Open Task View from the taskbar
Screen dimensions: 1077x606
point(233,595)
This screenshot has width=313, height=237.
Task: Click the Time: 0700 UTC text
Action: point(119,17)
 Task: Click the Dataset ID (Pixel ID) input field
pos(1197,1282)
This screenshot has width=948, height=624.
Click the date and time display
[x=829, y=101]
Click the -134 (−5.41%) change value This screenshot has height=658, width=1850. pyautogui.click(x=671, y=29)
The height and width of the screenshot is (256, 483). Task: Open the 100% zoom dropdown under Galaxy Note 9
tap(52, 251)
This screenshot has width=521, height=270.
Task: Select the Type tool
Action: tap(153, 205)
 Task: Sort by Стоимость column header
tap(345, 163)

## WRITTEN EXERCISE:
Extract every one of the entries above verbatim and keep each line unchanged.

## SOLUTION FOR THIS PROBLEM:
Open Task View from the taskbar
Screen dimensions: 1077x606
point(233,595)
This screenshot has width=313, height=237.
Task: Click the Time: 0700 UTC text
Action: point(119,17)
 Task: Click the Dataset ID (Pixel ID) input field
pos(1197,1282)
This screenshot has width=948, height=624.
Click the date and time display
[x=829, y=101]
Click the -134 (−5.41%) change value This screenshot has height=658, width=1850. pyautogui.click(x=671, y=29)
The height and width of the screenshot is (256, 483). Task: Open the 100% zoom dropdown under Galaxy Note 9
tap(52, 251)
This screenshot has width=521, height=270.
Task: Select the Type tool
Action: tap(153, 205)
 Task: Sort by Стоимость column header
tap(345, 163)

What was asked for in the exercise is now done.